Thursday, February 28, 2013

A Poem by James Diaz


In the corner of the sitting, an action, then, perhaps even less

Things would be- and were being, ruled out- even finding incapacity, it’s own or not
it’s own, in where/what we could try to do, to be in the sound, that moment the hearing
is alerted, is giving and rising to an attention- to a size and the side of the thing, seized,
water (even) pushing the seed mark, to it’s barren, bearable, what continues, to speak
and remember, wanting to give light to the contour woman, to its love, (her) un-mother
and un-tethered, body breathing, as if the trace of an igloo had made itself known
in a place where no snow had ever been, no accumulation ever, bird and form-bird and
bath seed and freeze the frazzle sky (figuring-configuring empty) a house that
moment-memory ( scent is traveling to) the debris, the question of mutancy- of who has
brought what and to whom-

I can’t afford that going ‘into things’ this clearly, defined with
a way to write- conifer, nettle- poem’s undergrowth, from that tangled dispersal which
would be the moment, or contain the entry to the moment, when you could look into the
thing and discern or take with you the discerning of how shapes are happening, arriving,
gifting themselves, in a way that leaves everything to be explained, and with a portion
of ourselves that couldn’t begin to undertake it, the saying something about something,
conterminous bodies forged together, with the beside and the almost ‘nearly’, cross touching,
giving away the controvert seed, any vestige of birth that would argue against itself,
to come up against the variable, of sea and sound in the idea of who we are,
strange donation and even stranger it’s interior excised of any recognizable impression,
the heart-breath going to the window and drawing in the detail it cannot perfectly name.

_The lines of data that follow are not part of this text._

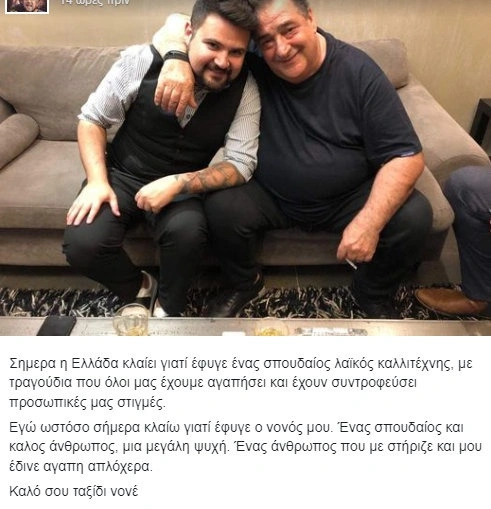
Task: Click the '14 ώρες πριν' timestamp link
Action: [95, 3]
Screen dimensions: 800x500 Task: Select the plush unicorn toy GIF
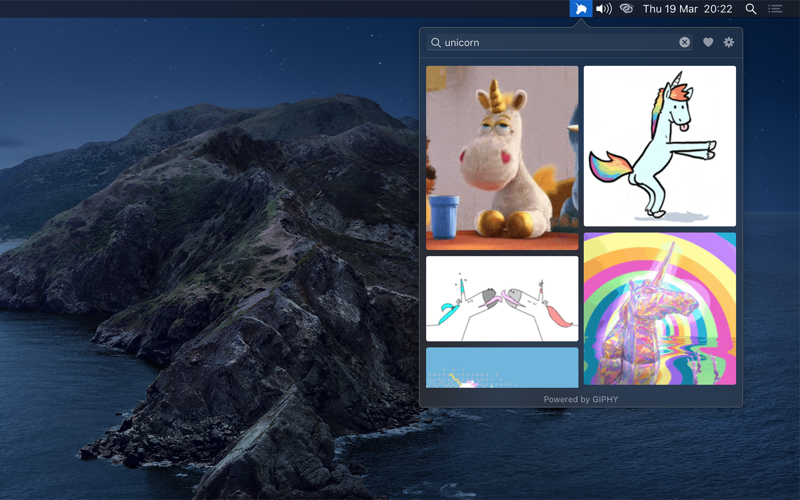502,158
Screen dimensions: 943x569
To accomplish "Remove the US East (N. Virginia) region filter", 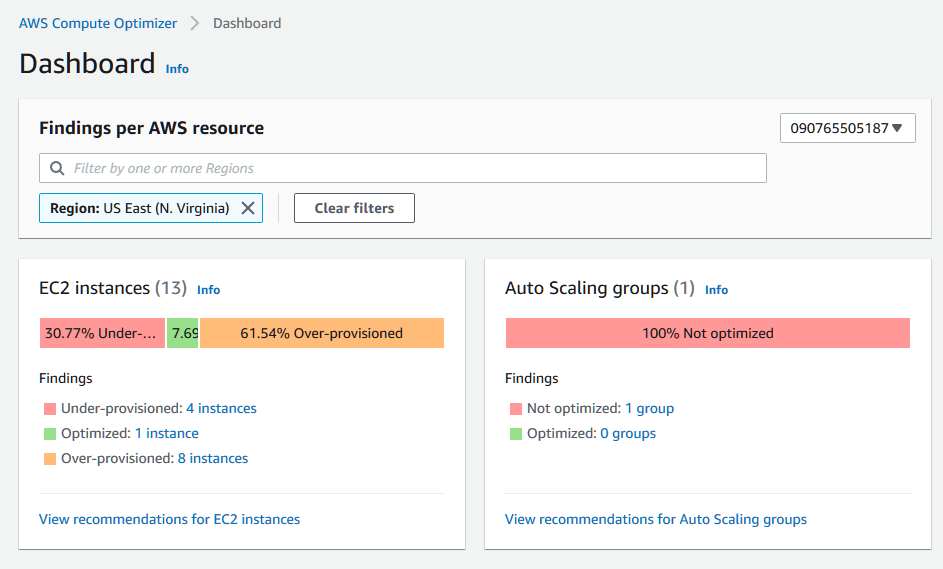I will pos(248,208).
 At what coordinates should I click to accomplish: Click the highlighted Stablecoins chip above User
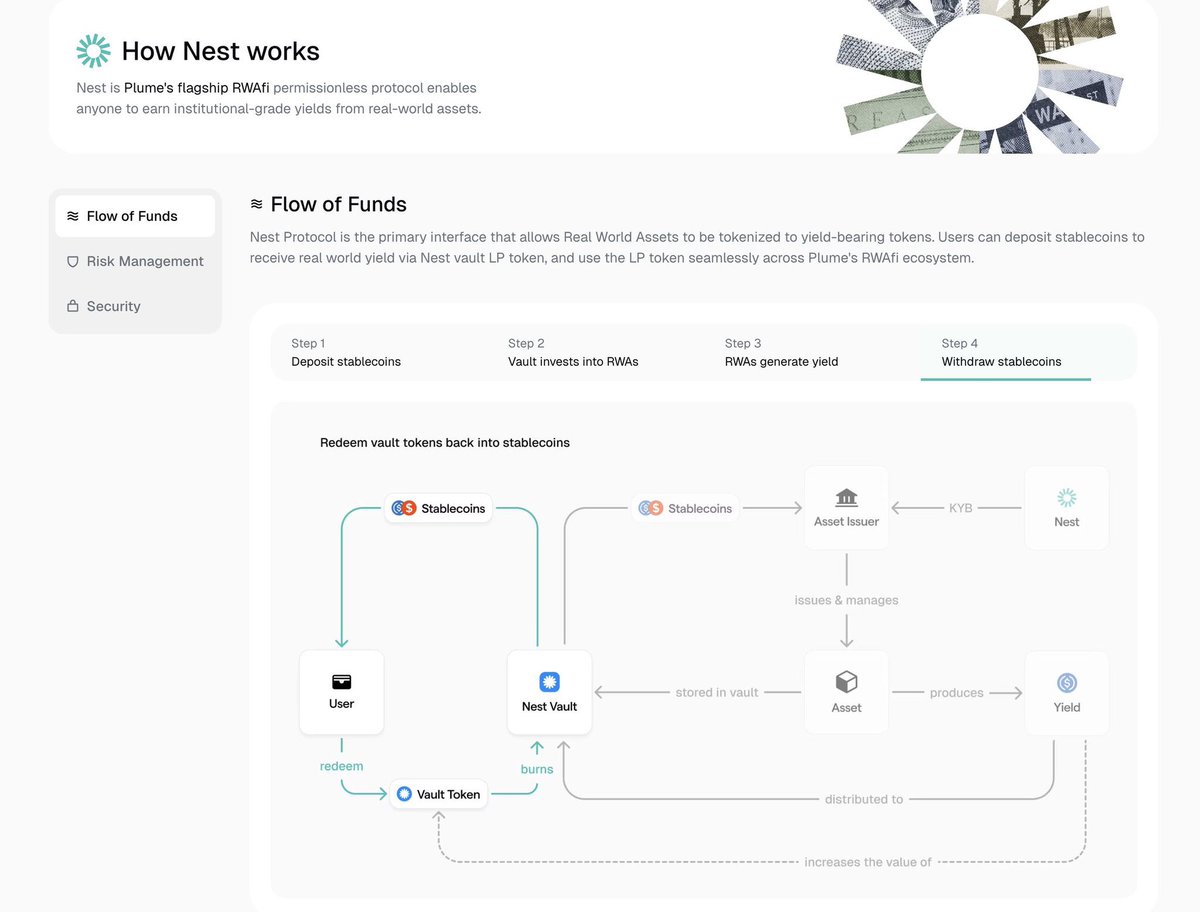point(439,508)
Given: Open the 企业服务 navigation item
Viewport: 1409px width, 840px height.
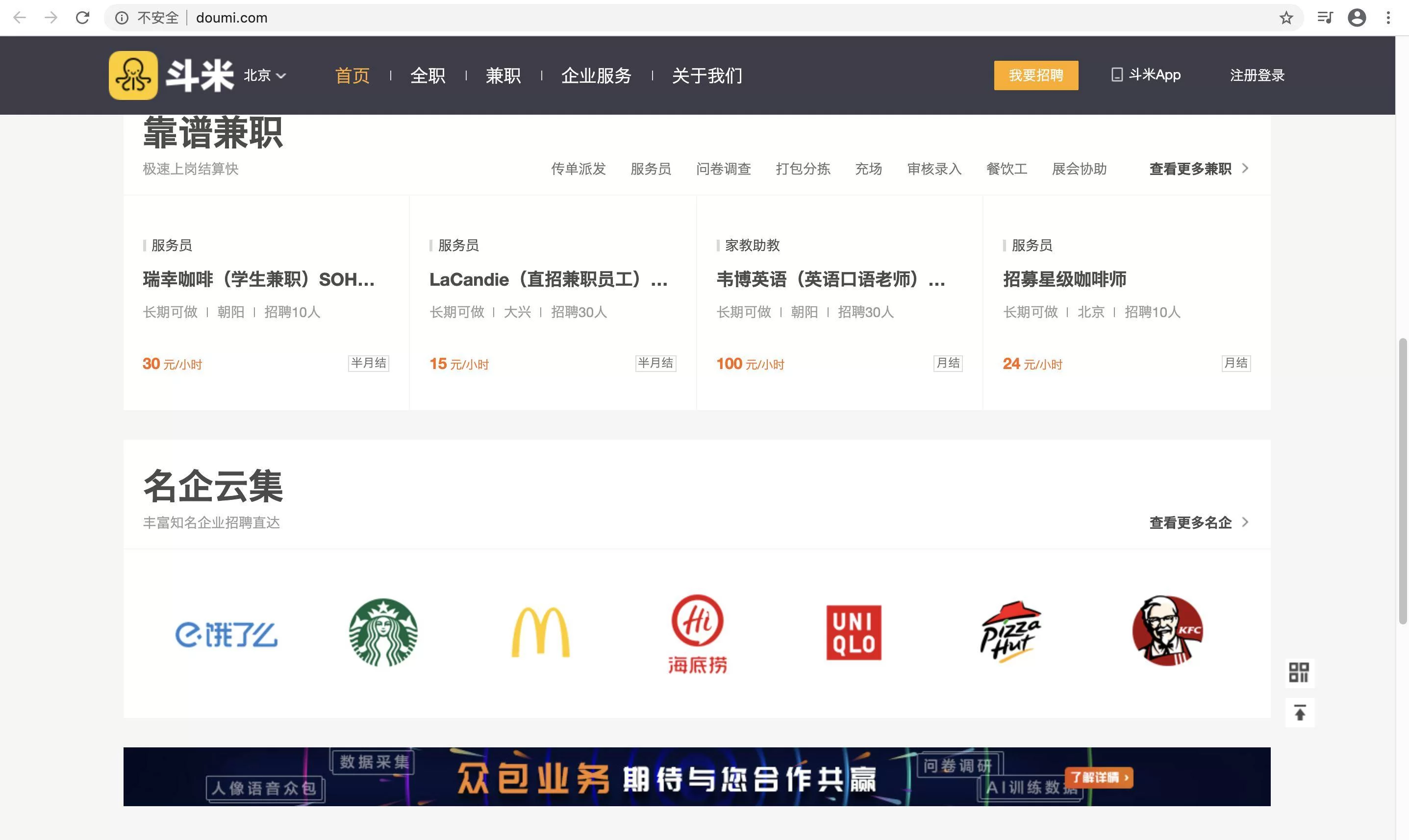Looking at the screenshot, I should coord(596,75).
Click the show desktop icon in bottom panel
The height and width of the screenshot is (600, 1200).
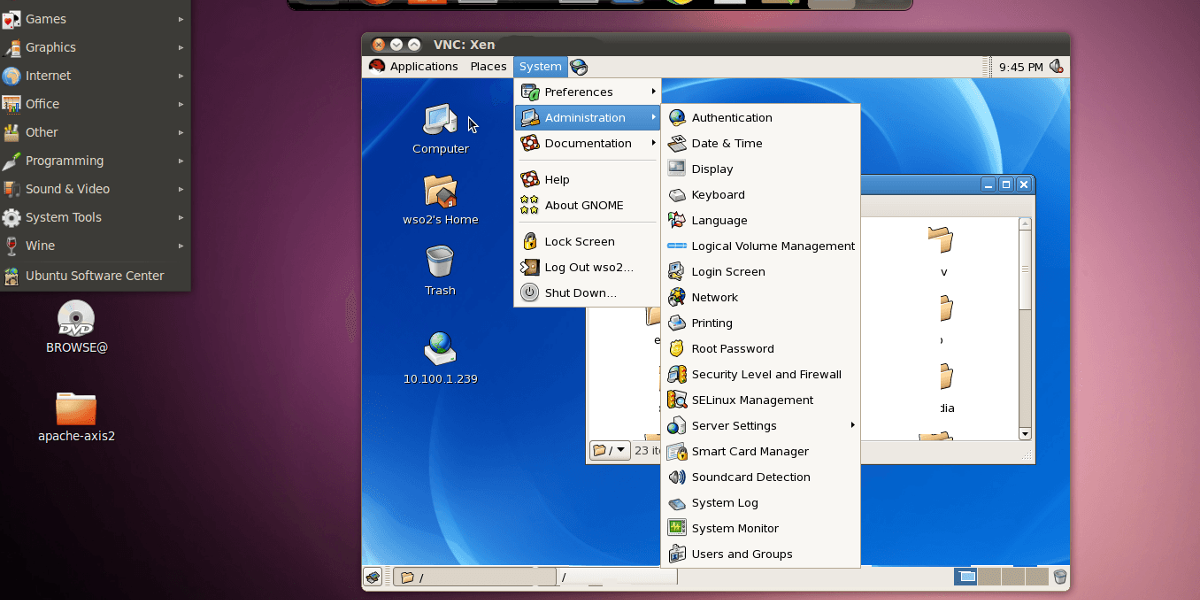pyautogui.click(x=372, y=577)
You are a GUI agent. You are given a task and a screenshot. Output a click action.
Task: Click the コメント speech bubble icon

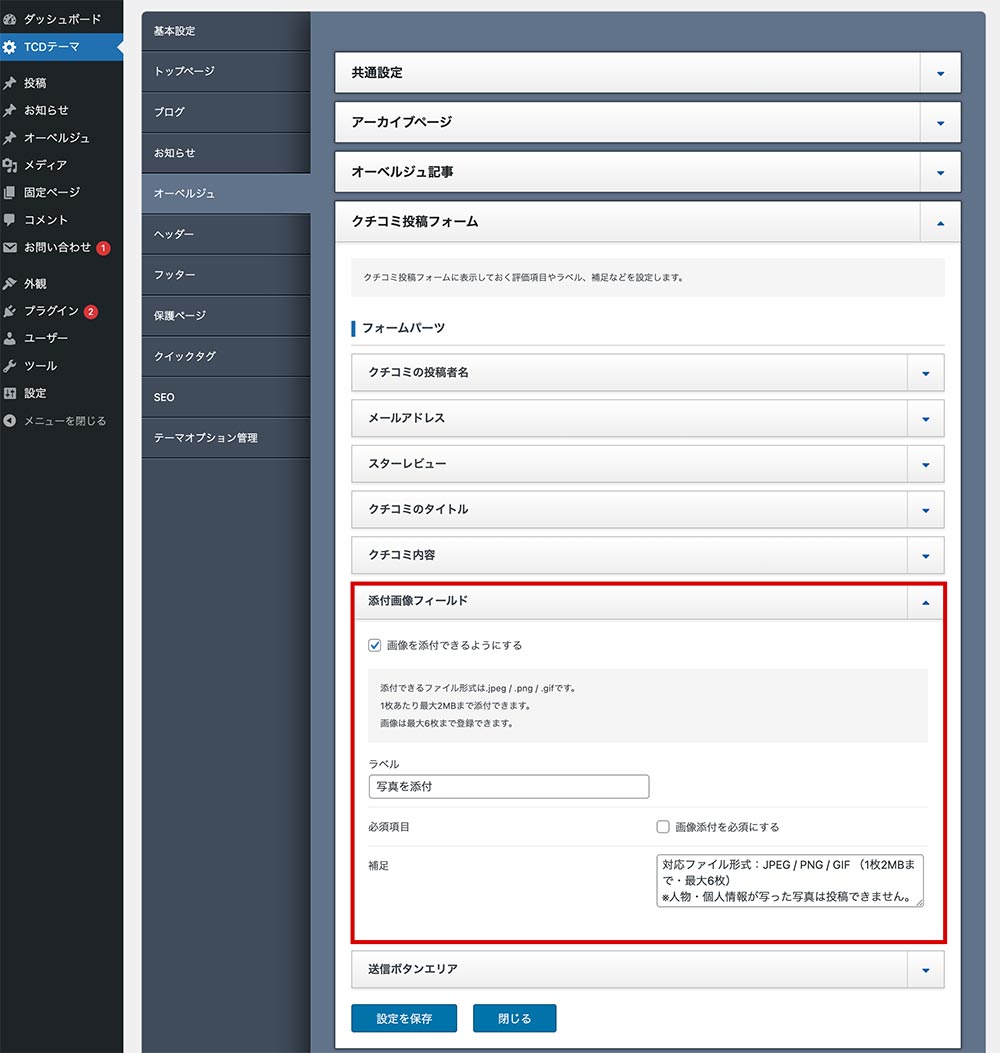coord(10,219)
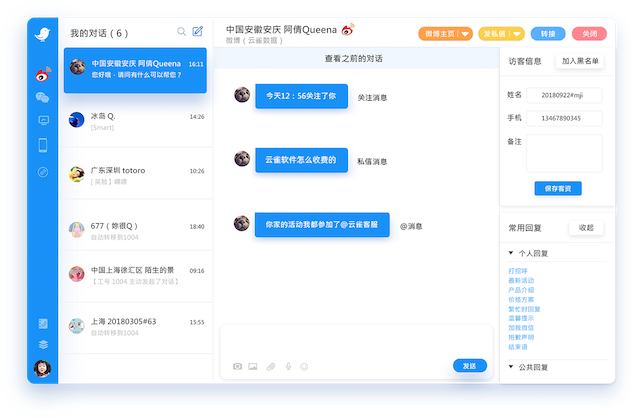Image resolution: width=632 pixels, height=418 pixels.
Task: Open the WeChat channel in the sidebar
Action: pyautogui.click(x=42, y=97)
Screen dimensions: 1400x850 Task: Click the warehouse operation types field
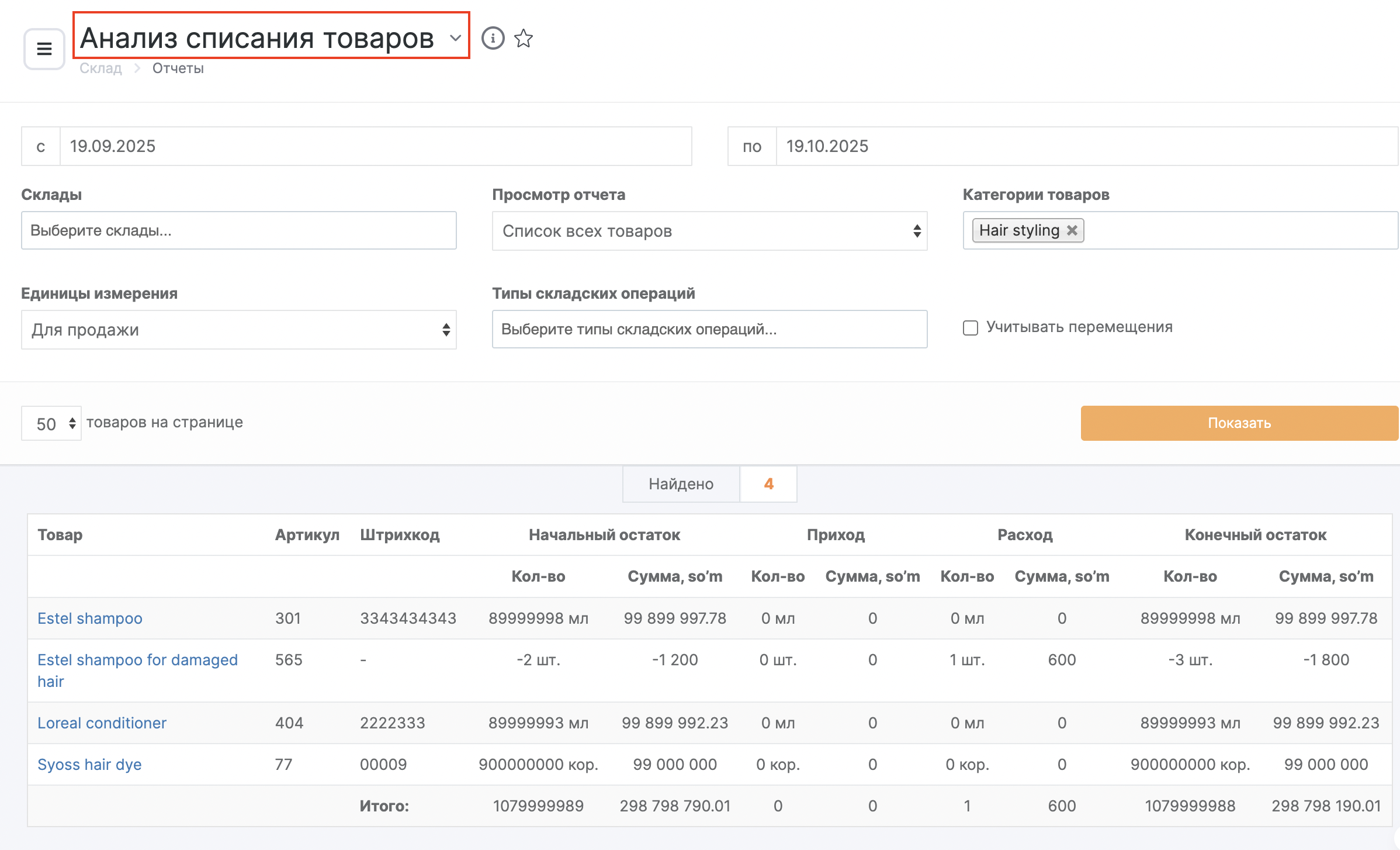click(x=709, y=329)
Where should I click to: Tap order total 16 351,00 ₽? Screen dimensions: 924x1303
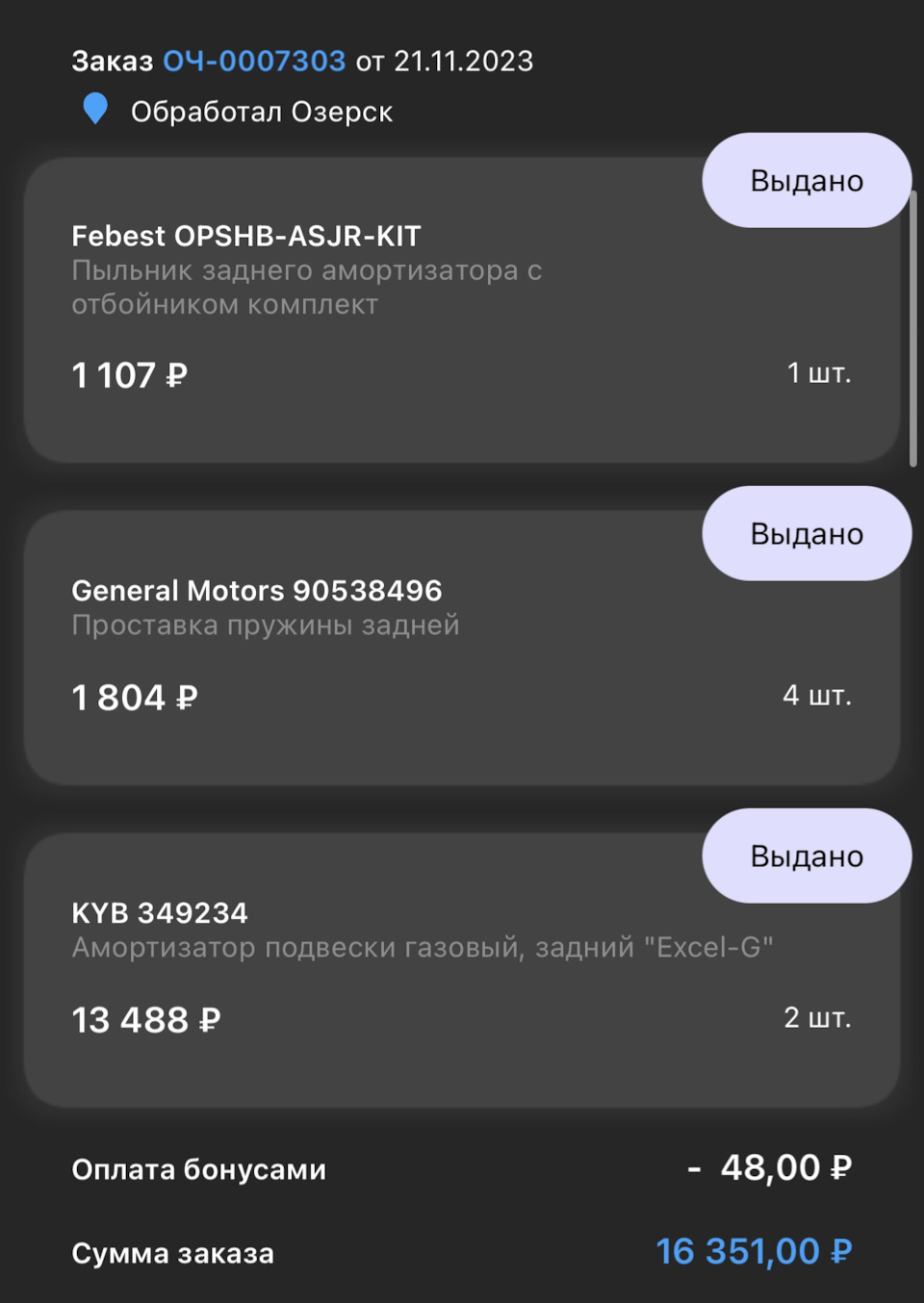coord(754,1252)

And like the still dust of our rooms made visible by the light, that is the fortitude of life,
it’s beauty and addition needing to be seen, savoured, drunk, taken in with bathing
composure, to dress the vegetable in water and the water with ourselves, until and up
to that point a converging vegetative liquid body aligns it’s seen self with the light that is
afforded any room, shot through with an outside, a cosy immersion, but in it all the
ingredients of lovable-livable life.



James Diaz was born in North Carolina and raised in various parts of the south. He currently resides in upstate New York. He is previously unpublished.